ABOUT THIS EXERCISE => Look for the line containing "Click the bullet" and the line containing "This screenshot has width=1000, height=928." in the entries below. Copy those two and all lines between them exactly, leaving out pictures.

INFORMATION SHOWN =>
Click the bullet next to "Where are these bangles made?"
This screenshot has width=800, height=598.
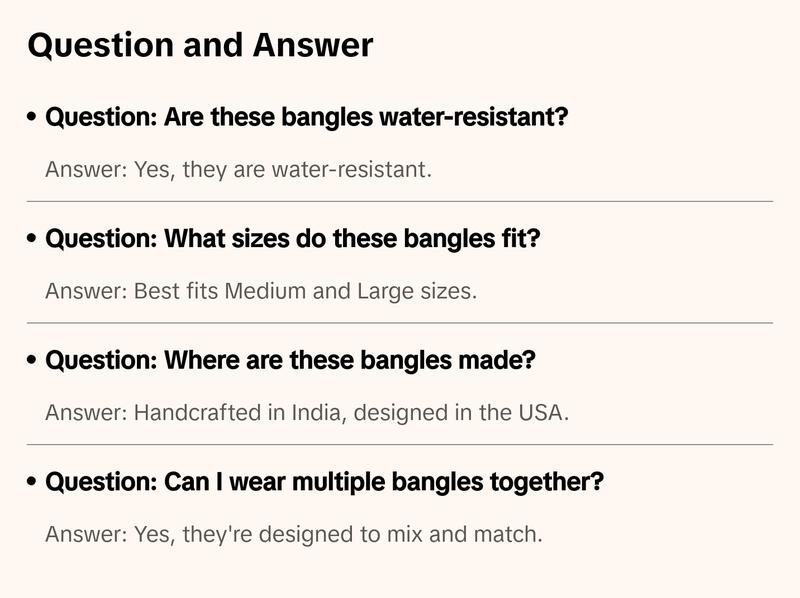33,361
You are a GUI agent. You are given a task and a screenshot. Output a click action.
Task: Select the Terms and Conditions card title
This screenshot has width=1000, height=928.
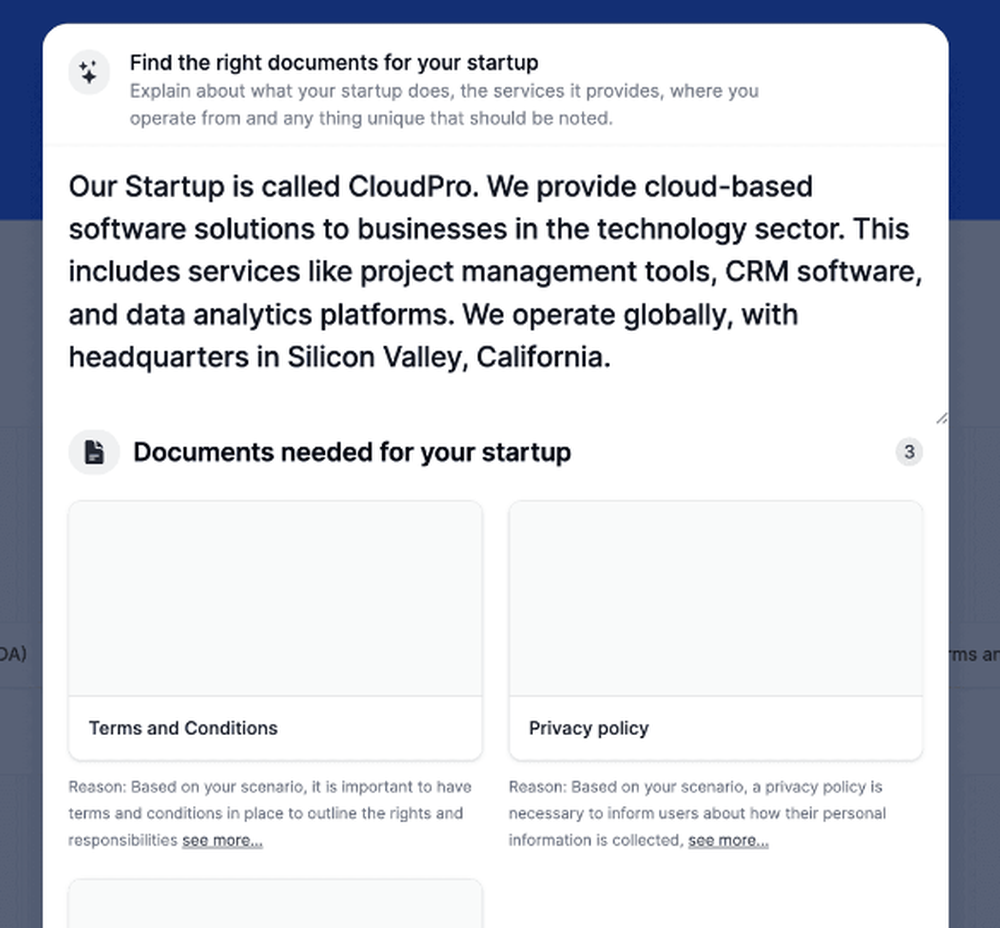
...
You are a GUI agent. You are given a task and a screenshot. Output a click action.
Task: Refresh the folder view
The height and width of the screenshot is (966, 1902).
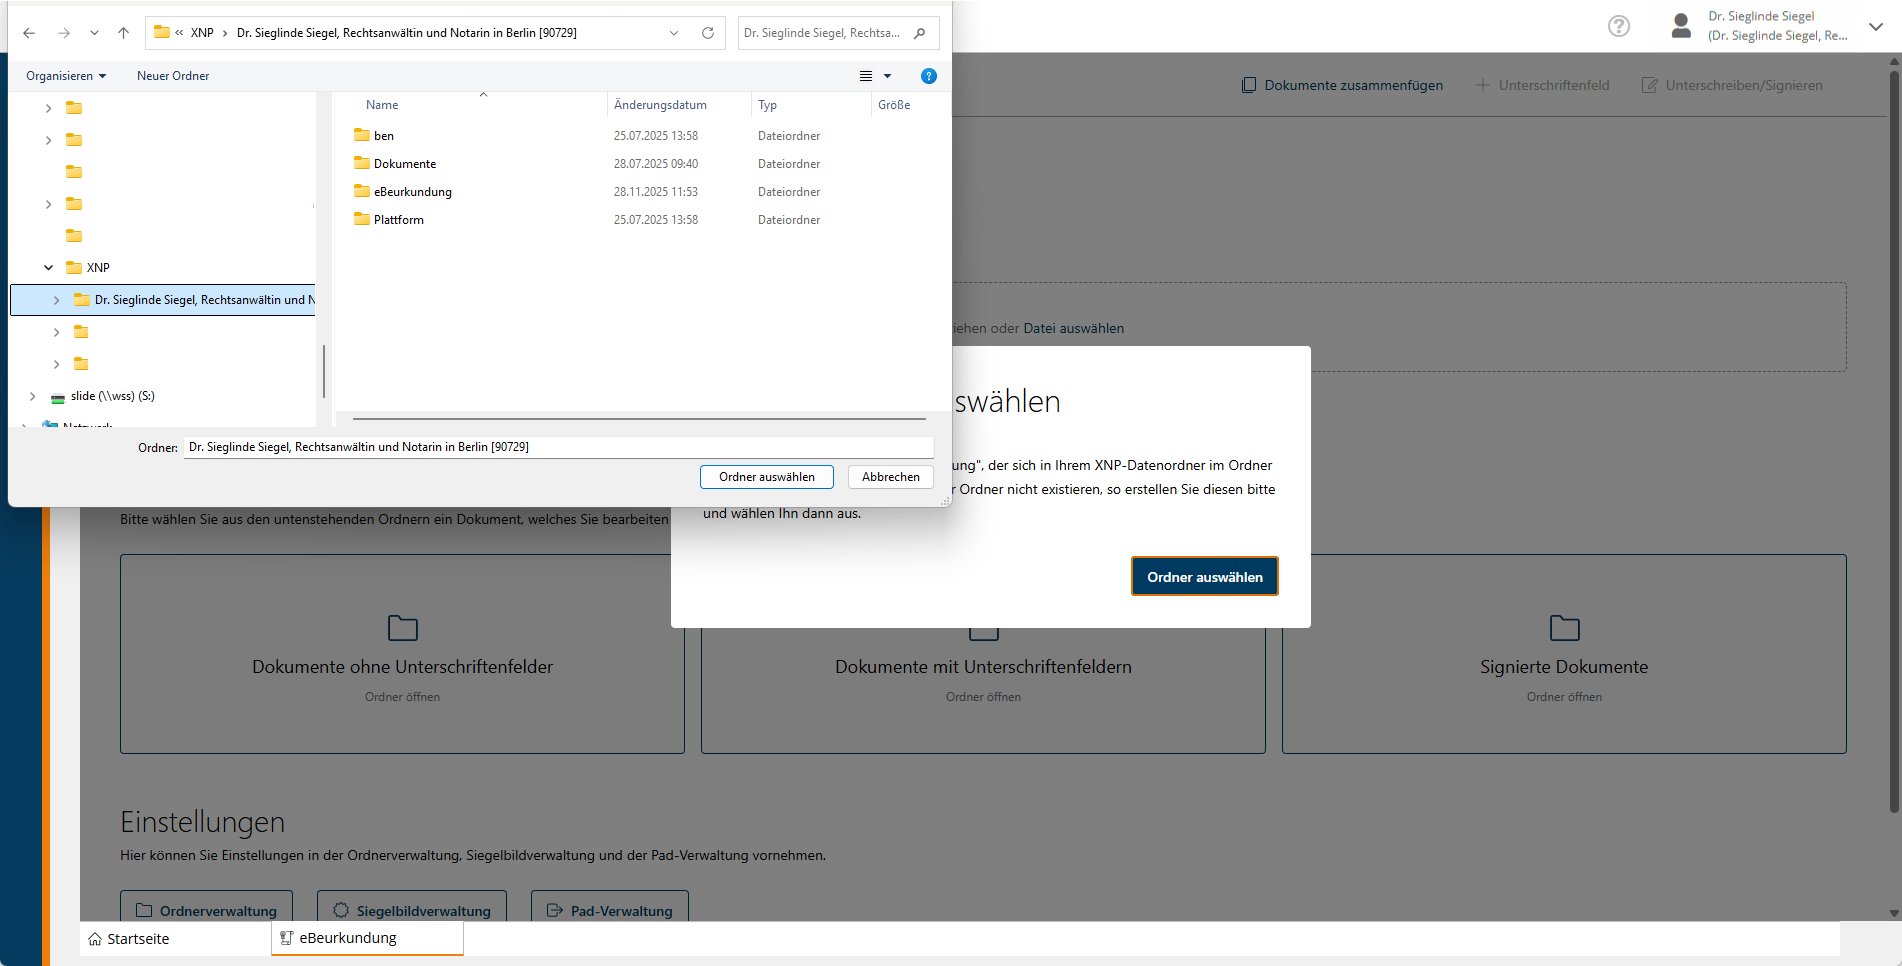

SOLUTION FOR THIS PROBLEM =>
Click the bullet next to "Where are these bangles made?"
This screenshot has width=800, height=598.
33,361
You are a GUI agent. You are given a task and a screenshot. Output a click action.
Task: Select the Terms and Conditions card title
This screenshot has width=1000, height=928.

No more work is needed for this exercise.